La riunione non era partita nel migliore dei modi. Le tensioni ancora tutte lì, sul tavolo. Il vicesegretario della Lega Andrea Crippa fuori da Montecitorio esclude compensazioni in cambio del passo indietro del leghista Christian Solinas in Sardegna e parla della “mancanza di Berlusconi” per la sua generosità sulle trattative politiche in contrasto con quella (si presume assente) di Meloni. Nella sala fumatori della Camera, Crippa aggiunge un altro colpo a Fratelli d’Italia. Rispondendo alle parole di Francesco Lollobrigida che ieri lo aveva liquidato come uno che non si occupa di cose di governo, Crippa ironizza: “Non ci dormirò la notte… io sono amico di Donzelli, anch’io vorrei che si occupasse lui di governo invece che Lollobrigida”. Che le posizioni tra gli alleati fossero distanti lo dimostrava anche l’irrigidimento di Salvini prima di entrare a Palazzo Chigi: la linea iniziale del Carroccio è quella di riconfermare gli uscenti. E stop. “Anche perché – conclude Crippa – sennò si rimette in discussione tutto, anche gli altri governatori”.

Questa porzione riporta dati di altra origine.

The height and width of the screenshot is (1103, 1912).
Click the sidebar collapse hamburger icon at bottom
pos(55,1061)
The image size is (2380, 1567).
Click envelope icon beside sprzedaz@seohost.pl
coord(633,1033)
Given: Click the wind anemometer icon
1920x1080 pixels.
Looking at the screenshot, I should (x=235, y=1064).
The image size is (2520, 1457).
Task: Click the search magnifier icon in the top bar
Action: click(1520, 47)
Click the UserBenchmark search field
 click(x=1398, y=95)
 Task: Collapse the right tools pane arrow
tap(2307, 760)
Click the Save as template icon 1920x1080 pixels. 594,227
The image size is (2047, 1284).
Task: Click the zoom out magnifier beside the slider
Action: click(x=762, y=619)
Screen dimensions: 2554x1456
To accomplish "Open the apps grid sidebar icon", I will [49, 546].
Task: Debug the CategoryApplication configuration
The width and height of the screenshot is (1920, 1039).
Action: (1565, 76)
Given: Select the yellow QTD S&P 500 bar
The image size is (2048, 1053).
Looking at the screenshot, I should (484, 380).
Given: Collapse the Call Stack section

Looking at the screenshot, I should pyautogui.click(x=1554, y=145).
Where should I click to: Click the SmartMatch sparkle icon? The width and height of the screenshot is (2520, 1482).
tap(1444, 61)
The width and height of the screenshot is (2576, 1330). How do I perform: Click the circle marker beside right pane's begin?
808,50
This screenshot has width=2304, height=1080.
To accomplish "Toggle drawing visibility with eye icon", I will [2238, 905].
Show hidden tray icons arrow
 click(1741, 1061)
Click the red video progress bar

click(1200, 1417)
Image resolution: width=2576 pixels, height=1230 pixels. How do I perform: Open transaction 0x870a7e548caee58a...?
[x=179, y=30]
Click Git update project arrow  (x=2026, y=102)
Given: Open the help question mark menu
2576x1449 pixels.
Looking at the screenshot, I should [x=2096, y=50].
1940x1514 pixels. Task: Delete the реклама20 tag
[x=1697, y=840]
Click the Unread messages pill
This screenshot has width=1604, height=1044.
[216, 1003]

Dopo il Cdm, in un clima già difficile per lo scontro sul decreto Ilva, Salvini chiede il terzo mandato per i governatori ma Meloni dice “no”: non se ne parla prima delle Europee. Anche perché il Veneto non può essere una merce di scambio rispetto alla Sardegna e perché così si bloccherebbero – in favore del centrosinistra – anche Emilia-Romagna, Puglia e Campania. Tanto più, fanno notare da FdI, che ieri Zaia ha preso un “colpo” dalla sua stessa maggioranza sul fine vita (leggete sotto). Alla fine l’ipotesi più probabile è che in Basilicata il forzista Vito Bardi sia accompagnato all’uscio in favore di un civico. I leader si potrebbero riaggiornare oggi, anche se la premier sarà a Forlì con Ursula von der Leyen.
Le tensioni si scaricano sul decreto sull’election day che avrebbe dovuto accorpare all’8 e 9 giugno il voto in Abruzzo e in Basilicata e le Europee. La destra decide di rinviare la decisione al prossimo Cdm. Apparentemente per una ragione tecnica: nei luoghi dove si vota contemporaneamente per città, Regione ed Europee, il rischio è quello di tenere aperte le urne per tre giorni, cioè sabato, domenica e lunedì. Ma in realtà il nodo è politico: dietro il rinvio c’è lo scontro sul terzo mandato. Non c’è accordo su una norma che avrebbe introdotto il terzo mandato per i sindaci dei Comuni sotto i 15 mila abitanti, con Salvini che vorrebbe una soglia di residenti più alta. Inoltre, in Parlamento la Lega avrebbe provato a inserire la norma “salva Zaia” sotto forma di emendamento e così Meloni ha stoppato tutto: niente blitz, prima vanno chiusi gli accordi sulle Regioni. Per questo, il quadro del voto rimane parecchio confusionario, visto che per la Basilicata non c’è neanche ancora una data “provvisoria” fissata dalla Regione (Bardi aspetta notizie sul proprio destino), in Sardegna le urne si aprono il 25 febbraio e in Abruzzo, a ora, il 10 marzo.
Il balletto di date nasconde l’altra partita. Il Carroccio continua a sostenere la fine del limite dei due mandati ma FdI fa muro. Ieri il vicepresidente della Camera, il meloniano Fabio Rampelli è sembrato aprire (“se ne può discutere”) ma è stato subito stoppato dal partito: da FdI dicono che la posizione del gruppo non viene stabilita da un singolo parlamentare ma dal capogruppo.